December 26, 2010, 20:17
wordcrafterMiscellaneous words
I’d bet that 80% of adults in the US have run into the passage I quote (is it equally widespread in the UK?) – yet you won’t find today’s word in any major dictionary.
Enjoy the original passage
here, beginning just before the 15:00 mark.
Since you saved my life you decided you have the right to run it. You’ve utzed me along every step of the way. You’ve hammered, drove, pushed, shoved, and if that wasn’t enough, you’d looked at me with those great big cow eyes of yours … and I’d melt and go along.
. . . [Interlocutor: Well, I don’t expect any gratitude.]
. . . Well, you’re going to get it. We did great, and I’m grateful. So thank you. Thank you, Phil Davis, from the bottom of my heart. Now will you let the rest of my life alone?

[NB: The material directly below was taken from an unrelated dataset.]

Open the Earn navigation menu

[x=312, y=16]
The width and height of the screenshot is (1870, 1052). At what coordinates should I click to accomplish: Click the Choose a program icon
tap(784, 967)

utz – to goad, prod and nudge with annoying persistence (“like a pebble in a shoe,” says one source) in a toward a particular course
[from Yiddish]
December 27, 2010, 12:24
goofyProbably related to German
uzen "to tease".
December 27, 2010, 20:13
wordcrafterThe newspaper weatherman answers a query about a familiar sight.
The "Man in the Moon" is an illusion familiar to many cultures, and it is an example of pareidolia: the psychological phenomenon in which our brain interprets random images as something recognizable..
– Tom Skilling, Chicago Tribune, December 26, 2010
Another term for pareidolia is
apophenia.
December 31, 2010, 16:25
GeoffIn rummaging about in some old left-behind bottles and jars, I cme across an empty "Utz Pickles" jar. Weird!